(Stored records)
----------
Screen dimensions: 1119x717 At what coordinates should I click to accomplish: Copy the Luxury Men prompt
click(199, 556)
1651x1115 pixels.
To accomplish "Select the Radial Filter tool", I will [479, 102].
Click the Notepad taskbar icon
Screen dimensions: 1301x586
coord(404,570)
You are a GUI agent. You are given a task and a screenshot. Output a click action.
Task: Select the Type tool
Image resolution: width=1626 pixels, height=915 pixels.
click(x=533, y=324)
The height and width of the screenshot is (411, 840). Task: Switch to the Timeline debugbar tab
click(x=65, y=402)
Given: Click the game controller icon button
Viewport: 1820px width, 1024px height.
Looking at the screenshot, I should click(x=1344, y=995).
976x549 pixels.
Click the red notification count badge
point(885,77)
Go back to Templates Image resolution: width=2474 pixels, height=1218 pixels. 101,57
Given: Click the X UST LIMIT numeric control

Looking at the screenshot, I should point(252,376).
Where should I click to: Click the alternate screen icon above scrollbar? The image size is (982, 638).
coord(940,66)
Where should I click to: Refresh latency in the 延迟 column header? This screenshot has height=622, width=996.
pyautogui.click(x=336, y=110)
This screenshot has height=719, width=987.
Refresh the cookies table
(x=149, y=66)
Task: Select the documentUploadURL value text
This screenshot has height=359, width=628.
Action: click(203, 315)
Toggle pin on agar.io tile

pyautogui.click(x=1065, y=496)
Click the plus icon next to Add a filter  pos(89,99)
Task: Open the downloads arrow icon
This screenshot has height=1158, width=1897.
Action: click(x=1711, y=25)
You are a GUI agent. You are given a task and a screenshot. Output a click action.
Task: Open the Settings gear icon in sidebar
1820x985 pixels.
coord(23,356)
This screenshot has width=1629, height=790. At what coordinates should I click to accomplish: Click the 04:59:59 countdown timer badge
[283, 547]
----------
--- TASK ---
The answer must consist of each line in the entries above that includes "tool".

--- EXERCISE ANSWER ---
To accomplish "Select the Radial Filter tool", I will [479, 102].
Task: Select the Type tool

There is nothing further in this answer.